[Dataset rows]
== == ==

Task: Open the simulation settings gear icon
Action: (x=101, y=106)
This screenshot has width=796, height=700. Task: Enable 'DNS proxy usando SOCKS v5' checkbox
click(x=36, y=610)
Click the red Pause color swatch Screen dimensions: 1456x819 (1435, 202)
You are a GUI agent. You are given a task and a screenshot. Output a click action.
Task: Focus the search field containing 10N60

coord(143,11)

== == ==

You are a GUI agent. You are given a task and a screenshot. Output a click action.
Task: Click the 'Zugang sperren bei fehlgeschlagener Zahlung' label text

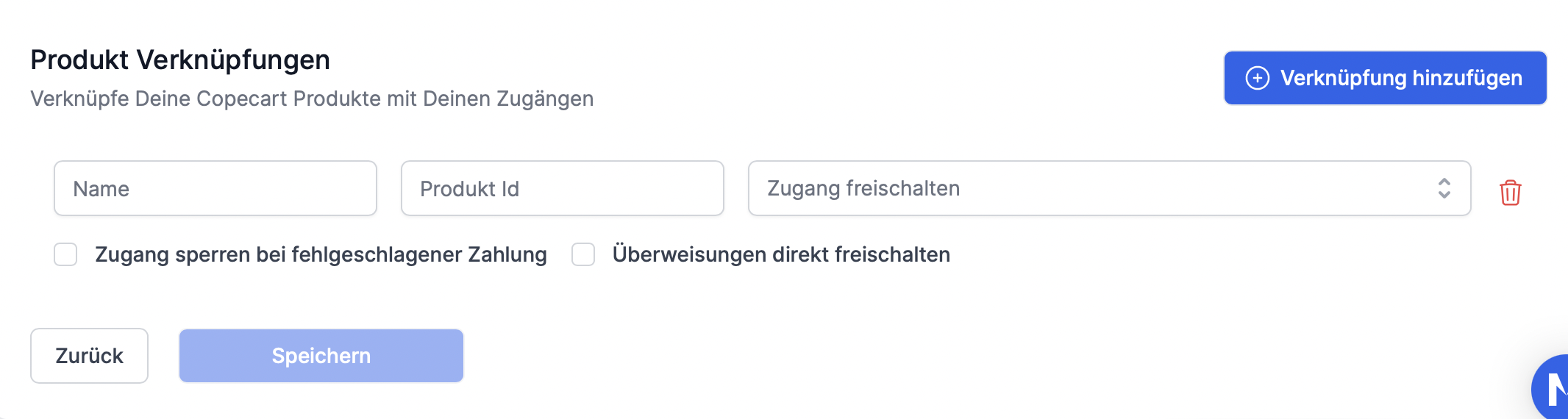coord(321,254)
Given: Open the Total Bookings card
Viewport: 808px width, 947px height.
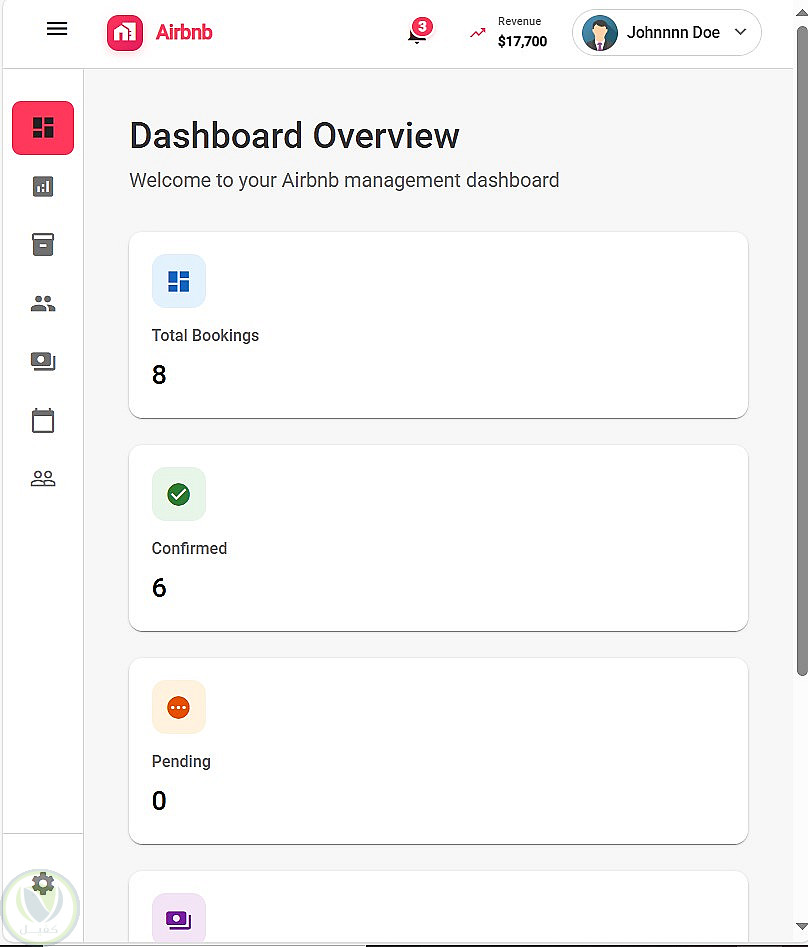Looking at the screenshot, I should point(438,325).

== == ==

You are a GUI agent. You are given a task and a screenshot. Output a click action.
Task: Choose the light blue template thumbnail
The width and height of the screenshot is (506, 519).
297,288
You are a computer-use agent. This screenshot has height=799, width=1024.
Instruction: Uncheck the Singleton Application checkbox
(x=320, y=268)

== == ==

Rewrite the data from the line with "Click the red" to the line with "coord(143,11)", switching "search field" to "search box" and leaving everything else unchanged.

Click the red Pause color swatch Screen dimensions: 1456x819 (1435, 202)
You are a GUI agent. You are given a task and a screenshot. Output a click action.
Task: Focus the search box containing 10N60

coord(143,11)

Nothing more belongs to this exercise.